- What you are asked to do: Write out exactly the lines from the start of the entries through the one that contains "Select the elements.js file icon", including both.

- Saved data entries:
-----
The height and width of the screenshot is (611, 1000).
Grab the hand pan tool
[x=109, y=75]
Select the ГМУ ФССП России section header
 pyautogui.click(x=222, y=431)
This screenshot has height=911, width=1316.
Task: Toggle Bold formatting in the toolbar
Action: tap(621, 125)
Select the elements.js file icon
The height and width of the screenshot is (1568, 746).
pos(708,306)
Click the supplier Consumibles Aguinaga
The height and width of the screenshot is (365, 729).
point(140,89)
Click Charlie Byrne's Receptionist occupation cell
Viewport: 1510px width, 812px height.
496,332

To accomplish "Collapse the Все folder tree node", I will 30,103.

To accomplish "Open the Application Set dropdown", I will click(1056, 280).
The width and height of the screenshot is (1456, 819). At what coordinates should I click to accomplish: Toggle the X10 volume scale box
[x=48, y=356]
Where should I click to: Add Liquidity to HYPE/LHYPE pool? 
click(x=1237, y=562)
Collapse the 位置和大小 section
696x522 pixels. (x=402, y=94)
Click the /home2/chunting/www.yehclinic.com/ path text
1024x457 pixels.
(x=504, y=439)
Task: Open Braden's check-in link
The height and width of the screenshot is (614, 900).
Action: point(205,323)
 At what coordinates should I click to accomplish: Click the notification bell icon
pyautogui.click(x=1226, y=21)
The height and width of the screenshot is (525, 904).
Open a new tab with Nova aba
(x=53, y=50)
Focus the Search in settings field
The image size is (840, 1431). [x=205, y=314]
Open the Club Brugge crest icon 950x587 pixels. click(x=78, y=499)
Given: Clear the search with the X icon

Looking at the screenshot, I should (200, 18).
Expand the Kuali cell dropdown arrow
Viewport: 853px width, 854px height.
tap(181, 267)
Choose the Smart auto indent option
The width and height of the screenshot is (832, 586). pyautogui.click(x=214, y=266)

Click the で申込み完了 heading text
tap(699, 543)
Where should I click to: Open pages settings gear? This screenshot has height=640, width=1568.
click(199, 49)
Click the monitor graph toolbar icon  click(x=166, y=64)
-----
- Answer area:
The height and width of the screenshot is (611, 1000).
Grab the hand pan tool
[x=109, y=75]
Select the ГМУ ФССП России section header
 pyautogui.click(x=222, y=431)
This screenshot has height=911, width=1316.
Task: Toggle Bold formatting in the toolbar
Action: tap(621, 125)
Select the elements.js file icon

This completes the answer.